In this study, the overall view about the three-dimensional maxillary growth during SOS fusion stages in both genders, assessing the reliability of the SOS method as a skeletal indicator of 3D maxillary growth, and 3D maxillary growth spurt based on SOS fusion stages, which aren’t available in the published literature is now presented. This may have an importance in orthodontic diagnosis or considered as a base for further research in the future.

The clinical application of these findings suggests that if SOS is still fusing, the individual would have the maximum maxillary growth in width, length, and height. Moreover, the maxillary growth completion based on SOS fusion stages and chorological age follow sequences of width, then length and height. So, these findings may help understand the three-dimensional growth pattern of the maxilla according to the SOS maturation stages during treatment planning for orthodontic, dentofacial orthopedic, or orthognathic treatment planning.
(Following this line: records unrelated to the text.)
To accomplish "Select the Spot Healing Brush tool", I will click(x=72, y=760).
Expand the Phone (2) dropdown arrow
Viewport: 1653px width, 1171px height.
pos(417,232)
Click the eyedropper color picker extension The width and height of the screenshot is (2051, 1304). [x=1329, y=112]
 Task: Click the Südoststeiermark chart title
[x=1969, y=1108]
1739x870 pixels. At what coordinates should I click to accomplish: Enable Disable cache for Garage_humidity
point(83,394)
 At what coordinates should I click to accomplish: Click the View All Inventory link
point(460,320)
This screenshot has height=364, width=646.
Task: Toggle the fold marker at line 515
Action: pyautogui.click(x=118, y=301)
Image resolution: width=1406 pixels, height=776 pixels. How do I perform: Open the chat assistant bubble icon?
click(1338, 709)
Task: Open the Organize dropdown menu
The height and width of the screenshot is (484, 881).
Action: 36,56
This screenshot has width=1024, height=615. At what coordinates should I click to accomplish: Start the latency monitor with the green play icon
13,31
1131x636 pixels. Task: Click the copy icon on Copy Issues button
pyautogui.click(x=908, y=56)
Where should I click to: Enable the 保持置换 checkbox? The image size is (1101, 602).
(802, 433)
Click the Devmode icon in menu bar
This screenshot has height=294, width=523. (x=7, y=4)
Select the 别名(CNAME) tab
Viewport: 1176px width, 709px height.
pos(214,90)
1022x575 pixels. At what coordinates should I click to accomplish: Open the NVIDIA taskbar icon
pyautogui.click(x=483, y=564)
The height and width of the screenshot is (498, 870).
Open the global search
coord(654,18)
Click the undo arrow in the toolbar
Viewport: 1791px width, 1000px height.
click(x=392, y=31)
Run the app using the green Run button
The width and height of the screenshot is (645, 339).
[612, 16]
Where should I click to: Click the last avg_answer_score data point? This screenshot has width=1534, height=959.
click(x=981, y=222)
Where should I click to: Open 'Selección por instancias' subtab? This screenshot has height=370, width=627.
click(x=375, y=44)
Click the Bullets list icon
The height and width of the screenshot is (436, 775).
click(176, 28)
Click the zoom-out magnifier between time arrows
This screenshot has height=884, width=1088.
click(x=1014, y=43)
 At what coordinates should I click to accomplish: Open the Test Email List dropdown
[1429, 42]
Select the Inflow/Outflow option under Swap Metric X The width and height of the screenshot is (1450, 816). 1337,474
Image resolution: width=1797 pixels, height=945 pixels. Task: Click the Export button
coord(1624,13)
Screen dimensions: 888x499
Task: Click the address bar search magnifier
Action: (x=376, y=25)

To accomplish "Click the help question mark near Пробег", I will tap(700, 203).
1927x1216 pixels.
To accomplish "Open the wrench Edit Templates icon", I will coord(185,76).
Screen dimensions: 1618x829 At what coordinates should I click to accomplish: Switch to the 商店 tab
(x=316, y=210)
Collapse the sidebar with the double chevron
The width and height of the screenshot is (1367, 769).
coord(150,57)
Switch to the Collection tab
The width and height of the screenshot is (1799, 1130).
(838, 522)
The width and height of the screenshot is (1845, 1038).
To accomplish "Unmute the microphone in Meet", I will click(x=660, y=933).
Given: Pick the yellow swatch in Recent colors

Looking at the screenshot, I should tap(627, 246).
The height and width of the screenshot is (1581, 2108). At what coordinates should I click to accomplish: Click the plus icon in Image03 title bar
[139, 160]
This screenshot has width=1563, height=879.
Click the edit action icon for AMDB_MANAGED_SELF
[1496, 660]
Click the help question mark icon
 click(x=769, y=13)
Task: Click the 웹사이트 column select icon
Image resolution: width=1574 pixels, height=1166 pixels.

The limitation of this study starts with its nature as a cross-sectional study; there is no doubt that the longitudinal studies of the maxillary growth and development provide a more thorough understanding. However, the challenges of acquiring high sample numbers for a longitudinal study, the related increase in the number of radiographic exposures during the follow up time, and the ethical considerations are likely to rule out this approach and to use the cross-sectional direction as an alternative. Also, this study might be considered as primary reporting in this field, and we hope there will be more detailed studies in future of a longitudinal design. Another limitation is that the ethnic group is limited to the Chinese population, making it less practical for other ethnicities. The sample had no skeletal classes or facial pattern specifications, which might affect the current findings. Despite the advantages of CBCT of low-cost, high-resolution, accurate three-dimensional imaging (3D) without the risk of increased radiation exposure to the patient, easy visualization of superimposed bony structures, and the highly used in the dental field, detailed description of the SOS method can only be done with CBCT imaging, and it is not very obvious in plain x- ray, but the use of this technology should be based on the benefit risk ratio. When this is the case, other problems should be there for cases refereed to this imaging modality or specific CBCT parameters are to be set for this purpose.

Conclusions

The SOS maturation stages are valid and reliable maxillary skeletal maturation indicators for three-dimensional maxillary growth in both genders.

The mean differences in the maxillary growth between SOS stages 2 and 3 were higher than those between stages 1and 2 and stages 3and 4 for maxillary length and height in both genders. However, the maxillary width’s mean difference was higher between SOS stages 1 and 2 than those stages 2 and 3 and stages 3 and 4. On other hand, there may be lesser maxillary growth between SOS stages 3 and 4 for maxillary width, length (in males), and height.

The basic growth curves showed high active growth of the maxilla as the SOS was still fusing (especially stage 2 and 3) than those of the fused (stage 4). Moreover, the acceleration of growth occurred earlier in females than males regarding chronological age but not for SOS maturation stages.